— Exercise materials —

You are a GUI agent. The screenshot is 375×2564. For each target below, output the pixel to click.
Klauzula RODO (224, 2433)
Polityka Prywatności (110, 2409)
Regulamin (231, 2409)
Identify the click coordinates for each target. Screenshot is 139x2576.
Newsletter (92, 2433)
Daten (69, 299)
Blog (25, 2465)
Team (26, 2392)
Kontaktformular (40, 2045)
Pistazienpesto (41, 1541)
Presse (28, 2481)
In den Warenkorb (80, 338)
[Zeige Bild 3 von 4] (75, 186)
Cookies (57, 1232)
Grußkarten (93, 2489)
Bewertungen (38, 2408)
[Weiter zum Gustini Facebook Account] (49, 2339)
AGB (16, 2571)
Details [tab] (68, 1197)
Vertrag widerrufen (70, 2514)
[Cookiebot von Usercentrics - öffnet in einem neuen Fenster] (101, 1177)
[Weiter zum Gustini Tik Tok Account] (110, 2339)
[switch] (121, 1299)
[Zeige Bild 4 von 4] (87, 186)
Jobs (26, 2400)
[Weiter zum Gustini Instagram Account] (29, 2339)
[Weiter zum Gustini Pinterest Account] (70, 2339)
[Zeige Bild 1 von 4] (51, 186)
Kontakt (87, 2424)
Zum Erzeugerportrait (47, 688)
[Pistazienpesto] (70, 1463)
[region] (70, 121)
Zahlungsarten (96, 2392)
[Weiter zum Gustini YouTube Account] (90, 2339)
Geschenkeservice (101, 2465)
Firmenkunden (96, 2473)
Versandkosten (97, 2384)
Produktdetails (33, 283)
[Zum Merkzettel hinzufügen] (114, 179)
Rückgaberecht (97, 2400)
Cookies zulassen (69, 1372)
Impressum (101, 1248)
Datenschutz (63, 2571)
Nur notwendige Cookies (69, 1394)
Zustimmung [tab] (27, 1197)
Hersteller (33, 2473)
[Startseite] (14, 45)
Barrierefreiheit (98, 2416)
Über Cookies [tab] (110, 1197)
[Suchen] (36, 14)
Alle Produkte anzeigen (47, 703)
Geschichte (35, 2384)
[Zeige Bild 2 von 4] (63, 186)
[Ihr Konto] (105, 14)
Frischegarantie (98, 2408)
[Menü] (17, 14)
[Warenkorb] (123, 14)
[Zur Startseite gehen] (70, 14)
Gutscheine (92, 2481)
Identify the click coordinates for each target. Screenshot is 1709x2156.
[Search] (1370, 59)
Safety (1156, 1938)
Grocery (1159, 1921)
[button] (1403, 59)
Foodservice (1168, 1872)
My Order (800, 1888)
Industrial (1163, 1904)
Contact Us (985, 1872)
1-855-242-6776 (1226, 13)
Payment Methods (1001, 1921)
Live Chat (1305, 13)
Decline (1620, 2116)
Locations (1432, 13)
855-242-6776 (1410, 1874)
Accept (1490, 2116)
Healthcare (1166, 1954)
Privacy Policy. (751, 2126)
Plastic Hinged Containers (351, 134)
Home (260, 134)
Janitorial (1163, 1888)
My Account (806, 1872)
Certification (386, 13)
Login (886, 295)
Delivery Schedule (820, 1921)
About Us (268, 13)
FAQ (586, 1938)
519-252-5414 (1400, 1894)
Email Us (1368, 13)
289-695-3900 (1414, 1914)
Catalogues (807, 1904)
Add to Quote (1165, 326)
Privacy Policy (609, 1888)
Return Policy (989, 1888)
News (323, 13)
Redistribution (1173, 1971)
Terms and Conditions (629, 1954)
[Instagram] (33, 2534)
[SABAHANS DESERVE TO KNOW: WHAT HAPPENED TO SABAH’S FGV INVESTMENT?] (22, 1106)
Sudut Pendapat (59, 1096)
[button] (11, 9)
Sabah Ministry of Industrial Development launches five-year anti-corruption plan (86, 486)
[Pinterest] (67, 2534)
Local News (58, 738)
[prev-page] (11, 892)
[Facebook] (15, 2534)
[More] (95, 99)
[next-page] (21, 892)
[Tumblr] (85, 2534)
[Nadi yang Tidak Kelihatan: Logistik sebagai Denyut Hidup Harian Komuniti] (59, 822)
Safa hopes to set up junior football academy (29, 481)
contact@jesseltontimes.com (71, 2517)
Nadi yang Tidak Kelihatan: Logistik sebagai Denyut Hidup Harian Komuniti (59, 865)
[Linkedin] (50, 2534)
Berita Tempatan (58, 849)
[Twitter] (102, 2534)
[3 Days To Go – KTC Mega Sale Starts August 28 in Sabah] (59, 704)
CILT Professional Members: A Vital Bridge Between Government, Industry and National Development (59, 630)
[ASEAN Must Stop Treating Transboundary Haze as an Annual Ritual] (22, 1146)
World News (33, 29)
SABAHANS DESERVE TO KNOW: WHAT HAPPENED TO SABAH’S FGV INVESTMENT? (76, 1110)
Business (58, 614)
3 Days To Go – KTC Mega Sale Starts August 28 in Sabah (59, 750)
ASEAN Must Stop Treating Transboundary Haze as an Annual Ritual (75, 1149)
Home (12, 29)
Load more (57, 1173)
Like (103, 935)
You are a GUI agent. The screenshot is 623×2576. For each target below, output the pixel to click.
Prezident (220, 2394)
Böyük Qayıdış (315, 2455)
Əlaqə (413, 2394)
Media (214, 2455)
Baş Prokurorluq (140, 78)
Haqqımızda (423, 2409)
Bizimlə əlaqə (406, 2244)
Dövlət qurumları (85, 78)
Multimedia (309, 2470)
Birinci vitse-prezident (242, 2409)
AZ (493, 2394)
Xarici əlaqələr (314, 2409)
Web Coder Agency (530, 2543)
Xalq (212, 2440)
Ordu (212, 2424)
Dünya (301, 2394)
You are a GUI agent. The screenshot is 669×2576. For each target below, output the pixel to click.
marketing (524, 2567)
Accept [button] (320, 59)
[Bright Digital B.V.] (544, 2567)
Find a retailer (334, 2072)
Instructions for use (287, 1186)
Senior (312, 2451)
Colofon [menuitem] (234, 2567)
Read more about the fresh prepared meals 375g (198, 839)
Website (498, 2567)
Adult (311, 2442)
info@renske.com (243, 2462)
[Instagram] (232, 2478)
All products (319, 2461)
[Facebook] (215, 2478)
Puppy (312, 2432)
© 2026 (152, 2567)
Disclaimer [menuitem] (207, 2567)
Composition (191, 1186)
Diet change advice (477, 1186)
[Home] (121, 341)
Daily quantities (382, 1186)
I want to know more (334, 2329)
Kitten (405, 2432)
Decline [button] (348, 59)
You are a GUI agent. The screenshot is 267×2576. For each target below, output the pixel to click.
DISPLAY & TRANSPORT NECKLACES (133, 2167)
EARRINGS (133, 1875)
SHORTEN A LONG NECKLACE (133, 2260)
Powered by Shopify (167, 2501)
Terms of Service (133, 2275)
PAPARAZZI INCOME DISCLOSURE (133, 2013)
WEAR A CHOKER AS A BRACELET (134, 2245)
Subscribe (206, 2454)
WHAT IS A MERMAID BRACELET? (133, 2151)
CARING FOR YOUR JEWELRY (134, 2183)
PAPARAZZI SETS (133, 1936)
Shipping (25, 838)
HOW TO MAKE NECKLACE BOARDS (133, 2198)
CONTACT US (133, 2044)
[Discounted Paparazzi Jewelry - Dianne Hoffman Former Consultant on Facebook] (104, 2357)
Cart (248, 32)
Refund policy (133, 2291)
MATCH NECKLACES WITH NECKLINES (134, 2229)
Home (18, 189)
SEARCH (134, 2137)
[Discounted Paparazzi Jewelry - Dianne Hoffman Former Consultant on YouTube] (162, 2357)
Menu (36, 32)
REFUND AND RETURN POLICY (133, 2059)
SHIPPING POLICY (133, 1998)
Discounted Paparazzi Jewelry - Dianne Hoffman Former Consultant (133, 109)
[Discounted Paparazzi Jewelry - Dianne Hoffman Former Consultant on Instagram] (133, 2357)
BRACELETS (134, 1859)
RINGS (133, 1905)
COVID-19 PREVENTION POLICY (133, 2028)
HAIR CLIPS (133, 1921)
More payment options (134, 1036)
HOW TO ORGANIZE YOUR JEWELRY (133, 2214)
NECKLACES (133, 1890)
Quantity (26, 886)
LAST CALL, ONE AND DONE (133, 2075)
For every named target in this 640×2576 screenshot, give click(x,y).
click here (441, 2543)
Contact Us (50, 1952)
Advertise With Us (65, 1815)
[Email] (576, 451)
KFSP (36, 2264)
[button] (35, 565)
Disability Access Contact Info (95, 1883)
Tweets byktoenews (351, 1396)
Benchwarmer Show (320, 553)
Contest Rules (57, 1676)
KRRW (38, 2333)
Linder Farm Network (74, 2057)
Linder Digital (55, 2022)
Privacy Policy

— The problem —
Your task is to retype the entries verbatim, starting with the line that holds "[button] (1403, 59)" and stopping after the line that holds "[SABAHANS DESERVE TO".

— Answer to the problem —
[button] (1403, 59)
Foodservice (1168, 1872)
My Order (800, 1888)
Industrial (1163, 1904)
Contact Us (985, 1872)
1-855-242-6776 (1226, 13)
Payment Methods (1001, 1921)
Live Chat (1305, 13)
Decline (1620, 2116)
Locations (1432, 13)
855-242-6776 (1410, 1874)
Accept (1490, 2116)
Healthcare (1166, 1954)
Privacy Policy. (751, 2126)
Plastic Hinged Containers (351, 134)
Home (260, 134)
Janitorial (1163, 1888)
My Account (806, 1872)
Certification (386, 13)
Login (886, 295)
Delivery Schedule (820, 1921)
About Us (268, 13)
FAQ (586, 1938)
519-252-5414 (1400, 1894)
Email Us (1368, 13)
289-695-3900 (1414, 1914)
Catalogues (807, 1904)
Add to Quote (1165, 326)
Privacy Policy (609, 1888)
Return Policy (989, 1888)
News (323, 13)
Redistribution (1173, 1971)
Terms and Conditions (629, 1954)
[Instagram] (33, 2534)
[SABAHANS DESERVE TO KNOW: WHAT HAPPENED TO SABAH’S FGV INVESTMENT?] (22, 1106)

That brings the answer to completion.